= National Liberal League =

US political organization

The National Liberal League (1876 – c.1885) of the United States advocated separation of church and state and the freedom of religion. The league evolved into the American Secular Union in 1884. The First Unitarian Society of Minneapolis grew directly out of the chapter there.

==History==
The National Liberal League was one of the first national organizations dedicated to separating church and state. It was presaged by a series of local organizations that emerged before the Civil War that sought to combat Sunday laws, bible-reading in public schools, and other government policies perceived to violate religious liberty. These issues would concern the National Liberal League that formed in the 1870s. Officers included Francis E. Abbott, T.B. Wakeman, Elizur Wright, Robert G. Ingersoll, and others. Annual conventions took place in Syracuse (1878) Cincinnati (1879), St. Louis (1882), Milwaukee (1883), and Cleveland (1885).

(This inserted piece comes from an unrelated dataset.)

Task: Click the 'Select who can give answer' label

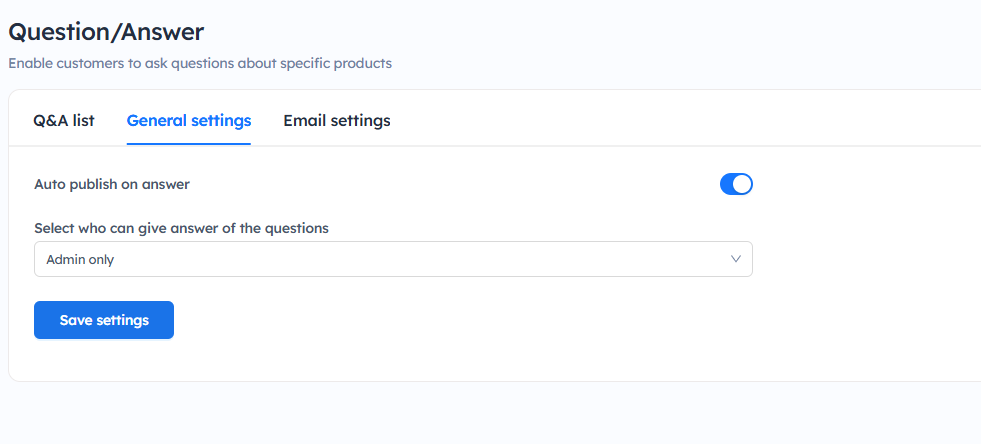Action: (181, 228)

In 1884 The Radical Review observed that the League "gave promises of great usefulness in the early years of its existence. In the fall of 1878 its activity was crippled by the appearance of some of those internal strifes and dissentions which seem to be the inevitable accompaniment of the development of all reformatory organisations. To screen personal animosities, always contemptible, side issues were introduced, and the essential aim of the League lost sight of. ... The National Liberal League split on the discussion of the constitutionality of the so-called Comstock law of 1873." Ingersoll resigned from his vice-presidency after the 1879 convention, in opposition to an adopted motion to provide a general defense, rather than his preference to exclude distributors of prurient material and only defend "real Freethought". The league evolved into the American Secular Union around 1885. Circa November 1901, a faction of the American Secular Union split off, and resumed use of the older "National Liberal League" name.

==Second Incarnation==
The name was again in use circa 1945 by an organization which is claimed to have been unrelated. During Eisenhower's presidency, the National Liberal League questioned the appointment of William Brennan to the Supreme Court. In the 1960s, James Hervey Johnson is reported to have assumed the leadership of the National Liberal League of that era. Current era records suggest that Johnson relocated operations in his era of the 1947-founded organization to California, that the organization renamed itself in 1966 to the "National League For The Separation Of Church And State", and that subsequent to Johnson's death an organization of that name continued in New York, with leadership passing to Fred Edwords.